22. The importance of the said rule cannot be downplayed. It serves an important process regarding representation of a party in court. From the material before me, the application was never served upon the erstwhile advocates for the applicant. The Applicant filed a notice of appointment of advocates, but that was to be filed was a notice of change of advocates. Since under order 9 Rule 5 the firm of Kiruki and Kayika Advocates are decreed to be the advocates on record for purposes of any review or appeal.
23. In Violet Wanjiru Kanyiri v Kuku Foods Limited [2022] eKLR the Court considered a similar situation. It held as follows;From the Application filed in Court there is no indication that the firm of Coulson Harney LLP Advocates served the firm of Nyandoro & Company Advocates with its application dated 16th March, 2021. No mention has been made of any attempts to obtain consent of the said firm which was declined. There is further no affidavit of service of the application upon the further advocates. The Respondent/Applicant has not met the threshold as set out in Order 9 Rule 9 of the Civil Procedure Rules, 2010. This is sufficient reason to dismiss the application. I will however also consider the substantive prayers in the application.’
24. Looking at the matter and the authorities cited, I find that the application has been drawn by a stranger and is liable to be struck out with costs.
25. The striking out of the application maybe a drastic order, and guided by Violet Wanjiru Kanyiri v Kuku Foods Limited (supra) I will consider the application on merits.
26. I still find that the application cannot succeed, for the reason of the way it is drawn. I agree with the respondent, that all the prayers will be spent upon determination of this application. The applicant never sought stay pending a determination of the appeal filed herein.
27. The Respondent has also raised another crucial issue. The Applicant’s appeal is said to be against the Ruling of the Honourable Rose Angina delivered on 26th September 2024 and the Judgement of Hon E. O. Wambo delivered on 29th February 2024.

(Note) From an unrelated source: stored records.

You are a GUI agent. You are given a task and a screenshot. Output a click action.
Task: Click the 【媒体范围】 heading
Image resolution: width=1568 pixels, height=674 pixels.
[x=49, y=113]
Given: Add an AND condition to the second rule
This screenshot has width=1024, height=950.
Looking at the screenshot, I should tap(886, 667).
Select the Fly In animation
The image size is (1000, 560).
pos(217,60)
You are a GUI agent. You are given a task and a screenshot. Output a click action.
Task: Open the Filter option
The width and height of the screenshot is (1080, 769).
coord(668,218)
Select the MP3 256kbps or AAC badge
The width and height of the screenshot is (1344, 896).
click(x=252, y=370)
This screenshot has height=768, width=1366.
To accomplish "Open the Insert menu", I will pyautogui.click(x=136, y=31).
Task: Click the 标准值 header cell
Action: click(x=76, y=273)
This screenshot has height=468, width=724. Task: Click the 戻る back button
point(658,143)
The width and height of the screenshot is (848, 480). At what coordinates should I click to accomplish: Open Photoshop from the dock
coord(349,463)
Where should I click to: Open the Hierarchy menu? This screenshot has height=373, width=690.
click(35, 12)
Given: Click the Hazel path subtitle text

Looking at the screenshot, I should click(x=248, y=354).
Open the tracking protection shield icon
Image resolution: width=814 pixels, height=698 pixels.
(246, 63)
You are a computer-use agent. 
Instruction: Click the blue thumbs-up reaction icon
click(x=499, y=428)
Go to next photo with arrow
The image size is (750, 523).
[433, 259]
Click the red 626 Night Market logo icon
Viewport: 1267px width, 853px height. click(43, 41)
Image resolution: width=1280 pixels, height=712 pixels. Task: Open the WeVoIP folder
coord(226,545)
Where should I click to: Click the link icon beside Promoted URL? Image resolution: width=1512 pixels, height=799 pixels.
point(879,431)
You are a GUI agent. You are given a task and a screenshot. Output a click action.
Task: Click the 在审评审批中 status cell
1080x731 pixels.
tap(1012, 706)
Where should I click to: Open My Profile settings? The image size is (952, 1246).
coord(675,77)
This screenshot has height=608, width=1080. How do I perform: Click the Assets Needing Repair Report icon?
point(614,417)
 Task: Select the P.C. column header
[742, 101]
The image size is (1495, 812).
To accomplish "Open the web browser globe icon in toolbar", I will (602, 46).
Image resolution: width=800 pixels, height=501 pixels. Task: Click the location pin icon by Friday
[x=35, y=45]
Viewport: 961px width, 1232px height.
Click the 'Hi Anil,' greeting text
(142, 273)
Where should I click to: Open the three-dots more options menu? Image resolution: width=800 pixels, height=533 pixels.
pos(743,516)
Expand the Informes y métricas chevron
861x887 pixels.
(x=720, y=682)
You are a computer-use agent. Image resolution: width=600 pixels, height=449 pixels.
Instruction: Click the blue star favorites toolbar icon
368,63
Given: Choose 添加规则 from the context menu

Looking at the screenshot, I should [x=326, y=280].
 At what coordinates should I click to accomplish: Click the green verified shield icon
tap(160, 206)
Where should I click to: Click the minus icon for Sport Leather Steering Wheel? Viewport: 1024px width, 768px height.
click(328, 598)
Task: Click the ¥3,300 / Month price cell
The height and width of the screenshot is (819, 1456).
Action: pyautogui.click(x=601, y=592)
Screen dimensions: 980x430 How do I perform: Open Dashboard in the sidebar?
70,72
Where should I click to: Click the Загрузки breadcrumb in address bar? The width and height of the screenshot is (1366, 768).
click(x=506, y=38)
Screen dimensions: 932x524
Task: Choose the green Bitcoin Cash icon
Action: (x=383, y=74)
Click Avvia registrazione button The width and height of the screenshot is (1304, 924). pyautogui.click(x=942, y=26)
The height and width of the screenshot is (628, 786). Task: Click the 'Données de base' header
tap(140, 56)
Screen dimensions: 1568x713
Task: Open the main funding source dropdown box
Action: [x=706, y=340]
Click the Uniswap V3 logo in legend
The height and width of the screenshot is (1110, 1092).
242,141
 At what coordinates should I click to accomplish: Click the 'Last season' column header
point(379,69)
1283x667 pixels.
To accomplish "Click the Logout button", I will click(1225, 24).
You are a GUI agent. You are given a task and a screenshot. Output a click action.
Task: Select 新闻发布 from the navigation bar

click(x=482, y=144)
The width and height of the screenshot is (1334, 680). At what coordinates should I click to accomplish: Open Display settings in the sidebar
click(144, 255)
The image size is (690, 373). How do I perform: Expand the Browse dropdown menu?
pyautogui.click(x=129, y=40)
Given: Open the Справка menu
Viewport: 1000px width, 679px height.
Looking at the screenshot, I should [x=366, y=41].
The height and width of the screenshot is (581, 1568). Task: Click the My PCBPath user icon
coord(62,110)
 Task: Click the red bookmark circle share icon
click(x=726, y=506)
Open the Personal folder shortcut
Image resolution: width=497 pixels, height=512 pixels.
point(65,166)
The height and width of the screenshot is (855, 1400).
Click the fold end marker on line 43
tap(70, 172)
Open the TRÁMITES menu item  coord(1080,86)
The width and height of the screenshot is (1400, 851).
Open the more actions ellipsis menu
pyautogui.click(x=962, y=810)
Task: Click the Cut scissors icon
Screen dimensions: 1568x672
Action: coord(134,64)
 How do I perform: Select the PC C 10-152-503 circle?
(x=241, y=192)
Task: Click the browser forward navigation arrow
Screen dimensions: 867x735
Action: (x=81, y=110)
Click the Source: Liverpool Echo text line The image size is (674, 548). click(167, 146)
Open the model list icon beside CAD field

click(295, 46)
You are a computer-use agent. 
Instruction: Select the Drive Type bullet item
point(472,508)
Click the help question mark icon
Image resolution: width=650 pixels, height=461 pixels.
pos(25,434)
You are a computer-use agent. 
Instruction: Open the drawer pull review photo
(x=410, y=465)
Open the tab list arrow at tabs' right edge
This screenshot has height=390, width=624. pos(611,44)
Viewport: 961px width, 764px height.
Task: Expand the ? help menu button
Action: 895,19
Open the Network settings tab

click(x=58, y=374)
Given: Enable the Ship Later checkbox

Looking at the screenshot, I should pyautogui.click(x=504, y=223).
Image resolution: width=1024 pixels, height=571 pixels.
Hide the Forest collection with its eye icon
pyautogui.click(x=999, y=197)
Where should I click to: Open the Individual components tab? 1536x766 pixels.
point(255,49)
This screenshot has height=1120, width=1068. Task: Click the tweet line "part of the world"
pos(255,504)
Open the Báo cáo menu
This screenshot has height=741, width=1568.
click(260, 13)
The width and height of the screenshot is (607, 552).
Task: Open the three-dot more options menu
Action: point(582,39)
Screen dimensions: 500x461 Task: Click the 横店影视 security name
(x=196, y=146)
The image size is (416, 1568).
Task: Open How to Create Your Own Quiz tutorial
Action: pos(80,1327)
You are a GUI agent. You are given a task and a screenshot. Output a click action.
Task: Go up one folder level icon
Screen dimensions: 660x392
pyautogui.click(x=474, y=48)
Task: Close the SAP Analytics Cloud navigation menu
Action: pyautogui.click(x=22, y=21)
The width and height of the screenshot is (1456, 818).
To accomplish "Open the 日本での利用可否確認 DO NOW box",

28. Clearly the appeal is frivolous. It cannot seek to address both Ruling and the Judgement. If it was to address the Judgement, then leave would have to be obtained as the time for appealing against the Judgement has long lapsed.
29. For the foregoing reason, I find that the application cannot succeed and it is dismissed with costs.
30. As for the appeal itself under section 79B the Civil Procedure Act, the court has power to summarily reject it, if there are sufficient grounds. Given what I have held above, the same is hereby summarily rejected with costs to the Respondent.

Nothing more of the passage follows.